We're still waiting to hear from the hospital regarding Carol's treatment. We thought we'd hear on Thursday regarding the next step but there was absolutely nothing. Whenever the post comes or the phone rings it seemed it might be about something or other, but nothing. We decided to ring the specialist nurse who has been assigned to Carol and she said she'd ring around to see if she could discover what was going on or at least speed things up. She rang back, really quickly, thankfully, to say we were unlikely to hear anything until at least Wednesday or Thursday, because the cancer team met on those days. Also, they hadn't yet received the M.R.I. scan which was done the previous Friday. Just waiting for the relevant administration to be be done. It seems the N.H.S. is over-run by bureaucracy  If they were to get rid of half the paper-work it might run more efficiently. The same in education where there are to many targets and bits of paper to keep filling in. Crazy.

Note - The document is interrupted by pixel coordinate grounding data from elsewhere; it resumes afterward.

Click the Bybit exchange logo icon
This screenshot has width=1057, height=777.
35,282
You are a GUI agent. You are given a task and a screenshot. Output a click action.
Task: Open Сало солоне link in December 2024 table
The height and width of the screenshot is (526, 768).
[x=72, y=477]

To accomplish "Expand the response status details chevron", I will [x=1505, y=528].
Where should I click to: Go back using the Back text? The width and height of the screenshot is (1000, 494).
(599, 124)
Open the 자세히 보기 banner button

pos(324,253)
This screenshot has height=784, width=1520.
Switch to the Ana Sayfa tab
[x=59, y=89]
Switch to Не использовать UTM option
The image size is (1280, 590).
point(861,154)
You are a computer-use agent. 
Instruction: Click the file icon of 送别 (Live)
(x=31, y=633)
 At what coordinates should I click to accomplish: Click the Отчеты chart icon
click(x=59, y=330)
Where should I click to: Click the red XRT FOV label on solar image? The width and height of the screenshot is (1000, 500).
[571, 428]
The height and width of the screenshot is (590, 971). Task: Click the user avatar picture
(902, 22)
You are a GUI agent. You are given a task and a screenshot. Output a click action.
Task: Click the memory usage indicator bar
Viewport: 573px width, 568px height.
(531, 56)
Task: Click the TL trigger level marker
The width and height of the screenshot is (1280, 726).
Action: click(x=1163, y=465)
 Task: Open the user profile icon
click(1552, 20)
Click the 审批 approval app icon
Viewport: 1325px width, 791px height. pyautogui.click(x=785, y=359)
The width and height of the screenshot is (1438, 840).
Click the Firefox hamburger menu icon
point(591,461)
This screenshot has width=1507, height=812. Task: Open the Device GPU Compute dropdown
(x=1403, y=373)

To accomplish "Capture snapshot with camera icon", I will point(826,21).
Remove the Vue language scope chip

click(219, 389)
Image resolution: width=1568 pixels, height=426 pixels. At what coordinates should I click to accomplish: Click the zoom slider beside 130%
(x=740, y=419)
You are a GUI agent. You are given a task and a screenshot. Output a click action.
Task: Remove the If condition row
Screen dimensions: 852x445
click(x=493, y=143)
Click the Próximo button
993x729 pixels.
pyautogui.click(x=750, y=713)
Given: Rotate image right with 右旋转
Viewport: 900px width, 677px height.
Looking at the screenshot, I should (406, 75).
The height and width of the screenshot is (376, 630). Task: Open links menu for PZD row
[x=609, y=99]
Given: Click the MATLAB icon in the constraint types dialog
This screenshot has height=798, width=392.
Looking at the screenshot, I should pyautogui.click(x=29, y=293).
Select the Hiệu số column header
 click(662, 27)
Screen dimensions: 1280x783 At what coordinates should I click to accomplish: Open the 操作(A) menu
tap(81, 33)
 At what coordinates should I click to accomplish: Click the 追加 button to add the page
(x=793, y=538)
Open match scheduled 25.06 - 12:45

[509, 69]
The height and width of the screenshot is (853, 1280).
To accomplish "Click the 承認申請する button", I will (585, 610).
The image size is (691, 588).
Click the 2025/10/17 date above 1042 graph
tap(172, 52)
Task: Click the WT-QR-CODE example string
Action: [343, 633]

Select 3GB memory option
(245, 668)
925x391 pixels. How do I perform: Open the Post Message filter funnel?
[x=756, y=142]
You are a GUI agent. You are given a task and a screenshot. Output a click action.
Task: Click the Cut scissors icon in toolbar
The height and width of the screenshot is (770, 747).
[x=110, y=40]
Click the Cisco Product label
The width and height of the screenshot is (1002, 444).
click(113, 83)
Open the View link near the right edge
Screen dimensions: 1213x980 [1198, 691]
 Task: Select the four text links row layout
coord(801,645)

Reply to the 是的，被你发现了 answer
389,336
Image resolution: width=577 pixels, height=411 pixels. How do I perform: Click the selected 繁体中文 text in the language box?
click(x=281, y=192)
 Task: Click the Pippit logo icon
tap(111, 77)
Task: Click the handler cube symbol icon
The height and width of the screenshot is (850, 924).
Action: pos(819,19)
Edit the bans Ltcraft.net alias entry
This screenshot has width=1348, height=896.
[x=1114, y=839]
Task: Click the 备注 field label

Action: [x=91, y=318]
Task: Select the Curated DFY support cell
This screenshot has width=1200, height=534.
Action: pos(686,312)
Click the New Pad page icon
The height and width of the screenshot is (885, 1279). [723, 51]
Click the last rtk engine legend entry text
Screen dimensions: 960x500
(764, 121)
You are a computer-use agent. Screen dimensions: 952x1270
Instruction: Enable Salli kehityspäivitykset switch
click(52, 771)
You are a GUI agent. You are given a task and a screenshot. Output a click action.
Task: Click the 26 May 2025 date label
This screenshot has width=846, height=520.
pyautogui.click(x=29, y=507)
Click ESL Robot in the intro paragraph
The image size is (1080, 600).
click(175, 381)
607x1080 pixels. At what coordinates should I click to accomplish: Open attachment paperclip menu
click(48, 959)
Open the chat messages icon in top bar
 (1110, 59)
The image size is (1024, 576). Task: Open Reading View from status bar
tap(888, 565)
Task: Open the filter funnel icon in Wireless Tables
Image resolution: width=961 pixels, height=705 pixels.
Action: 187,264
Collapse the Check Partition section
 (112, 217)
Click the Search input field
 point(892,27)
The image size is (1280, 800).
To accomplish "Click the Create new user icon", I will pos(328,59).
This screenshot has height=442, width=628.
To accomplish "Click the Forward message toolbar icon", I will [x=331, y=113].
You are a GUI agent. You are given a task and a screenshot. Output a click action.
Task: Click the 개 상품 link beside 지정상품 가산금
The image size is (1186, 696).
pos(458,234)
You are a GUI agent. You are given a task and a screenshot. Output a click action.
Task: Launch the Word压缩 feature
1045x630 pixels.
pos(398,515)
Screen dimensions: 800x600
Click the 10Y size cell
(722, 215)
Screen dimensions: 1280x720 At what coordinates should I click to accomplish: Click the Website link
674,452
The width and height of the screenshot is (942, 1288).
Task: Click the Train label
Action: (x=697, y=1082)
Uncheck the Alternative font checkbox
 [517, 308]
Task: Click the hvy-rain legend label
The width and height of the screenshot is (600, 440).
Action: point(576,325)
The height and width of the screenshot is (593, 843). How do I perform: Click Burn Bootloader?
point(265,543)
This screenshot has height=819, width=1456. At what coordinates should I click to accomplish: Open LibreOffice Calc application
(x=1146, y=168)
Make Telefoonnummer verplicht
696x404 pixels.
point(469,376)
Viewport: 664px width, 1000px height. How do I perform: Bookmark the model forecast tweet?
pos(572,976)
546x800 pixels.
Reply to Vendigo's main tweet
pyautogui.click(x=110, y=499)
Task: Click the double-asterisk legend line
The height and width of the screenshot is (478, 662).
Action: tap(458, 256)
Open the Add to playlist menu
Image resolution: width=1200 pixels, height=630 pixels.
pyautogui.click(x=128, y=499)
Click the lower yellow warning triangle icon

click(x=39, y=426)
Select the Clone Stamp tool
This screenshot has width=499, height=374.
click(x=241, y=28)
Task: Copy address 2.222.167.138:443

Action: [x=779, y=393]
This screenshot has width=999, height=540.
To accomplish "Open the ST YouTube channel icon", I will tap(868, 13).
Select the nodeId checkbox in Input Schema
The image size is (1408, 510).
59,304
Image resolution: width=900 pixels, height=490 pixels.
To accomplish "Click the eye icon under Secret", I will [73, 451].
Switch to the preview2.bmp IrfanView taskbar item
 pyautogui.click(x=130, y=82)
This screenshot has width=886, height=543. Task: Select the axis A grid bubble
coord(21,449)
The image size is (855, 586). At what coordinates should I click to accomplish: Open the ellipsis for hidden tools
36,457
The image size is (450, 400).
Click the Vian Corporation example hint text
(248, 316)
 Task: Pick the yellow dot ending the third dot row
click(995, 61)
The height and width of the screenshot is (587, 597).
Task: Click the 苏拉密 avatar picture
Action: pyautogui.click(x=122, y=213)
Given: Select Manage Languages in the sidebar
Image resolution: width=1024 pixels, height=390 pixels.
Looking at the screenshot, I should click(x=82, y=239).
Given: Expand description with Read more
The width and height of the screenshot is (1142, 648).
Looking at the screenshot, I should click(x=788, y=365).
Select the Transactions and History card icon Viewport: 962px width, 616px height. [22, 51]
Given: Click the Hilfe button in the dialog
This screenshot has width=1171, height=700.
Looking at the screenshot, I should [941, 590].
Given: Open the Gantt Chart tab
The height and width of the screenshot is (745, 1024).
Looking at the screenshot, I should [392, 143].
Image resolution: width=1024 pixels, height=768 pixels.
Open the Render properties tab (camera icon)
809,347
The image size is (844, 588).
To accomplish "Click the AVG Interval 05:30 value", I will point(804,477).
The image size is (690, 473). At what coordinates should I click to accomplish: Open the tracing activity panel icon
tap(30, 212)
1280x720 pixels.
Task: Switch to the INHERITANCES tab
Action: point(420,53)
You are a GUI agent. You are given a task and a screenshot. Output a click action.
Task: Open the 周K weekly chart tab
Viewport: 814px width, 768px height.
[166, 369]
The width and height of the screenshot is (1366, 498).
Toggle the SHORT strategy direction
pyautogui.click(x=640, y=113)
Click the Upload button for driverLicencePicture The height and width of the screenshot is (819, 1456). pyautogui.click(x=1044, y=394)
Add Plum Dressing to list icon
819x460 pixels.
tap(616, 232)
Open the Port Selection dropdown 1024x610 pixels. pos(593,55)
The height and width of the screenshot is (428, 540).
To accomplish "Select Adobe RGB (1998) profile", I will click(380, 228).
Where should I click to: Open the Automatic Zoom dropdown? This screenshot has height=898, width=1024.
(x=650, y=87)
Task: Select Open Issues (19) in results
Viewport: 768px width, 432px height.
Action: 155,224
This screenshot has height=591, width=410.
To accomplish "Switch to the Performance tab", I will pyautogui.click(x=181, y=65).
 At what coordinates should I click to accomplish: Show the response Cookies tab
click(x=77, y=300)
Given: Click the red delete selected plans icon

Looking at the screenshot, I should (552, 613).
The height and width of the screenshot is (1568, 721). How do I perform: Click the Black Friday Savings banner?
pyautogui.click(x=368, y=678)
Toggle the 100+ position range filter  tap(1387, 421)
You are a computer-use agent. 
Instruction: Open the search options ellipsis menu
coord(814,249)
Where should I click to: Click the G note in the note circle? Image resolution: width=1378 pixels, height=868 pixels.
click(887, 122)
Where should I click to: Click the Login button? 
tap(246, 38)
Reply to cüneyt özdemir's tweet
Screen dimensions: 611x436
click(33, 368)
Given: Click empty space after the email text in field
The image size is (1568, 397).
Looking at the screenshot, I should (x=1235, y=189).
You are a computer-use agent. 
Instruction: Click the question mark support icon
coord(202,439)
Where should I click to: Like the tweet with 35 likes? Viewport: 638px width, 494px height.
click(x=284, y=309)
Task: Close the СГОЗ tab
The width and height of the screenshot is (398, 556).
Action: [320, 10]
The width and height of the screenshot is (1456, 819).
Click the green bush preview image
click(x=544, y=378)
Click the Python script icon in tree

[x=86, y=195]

M.R.I. Scans and Mild Weather

The weather continues to be unseasonably mild. I'm going out without a jacket or a sweater on. Just doesn't make a lot of sense, since we're well into October. I've been out on some days, thinking it's going to be cold (some early mornings start of cold.) put on a thick sweater and find, once I'm out, that the sweater is making me far too hot so I remove it. I end up carting the sweater around with me as I did when we went to the shopping centre the other morning. The trees all along the various grid roads around Milton Keynes are changing colour. Quite striking and surprising.

We're still waiting to hear from Basingstoke. Carol had an M.R.I. scan yesterday morning. It took a good deal longer than I was expecting, but at least it's done. Not at the hospital, but at a, presumably, private provider called In Health, which is based in the same block as Sainsbury's, just off Witan Gate. I expected the appointment to be at the hospital, but it was here. A very different atmosphere to the usual N.H.S. facility. Decent chairs to sit on and not lots of other people sitting and attempting to avoid eye contact. The staff were very good, very professional and caring. So, with this last scan, the various departments will now have all the information they have to deal with this 'thing.' Every day we wait patiently for either a telephone call or a letter.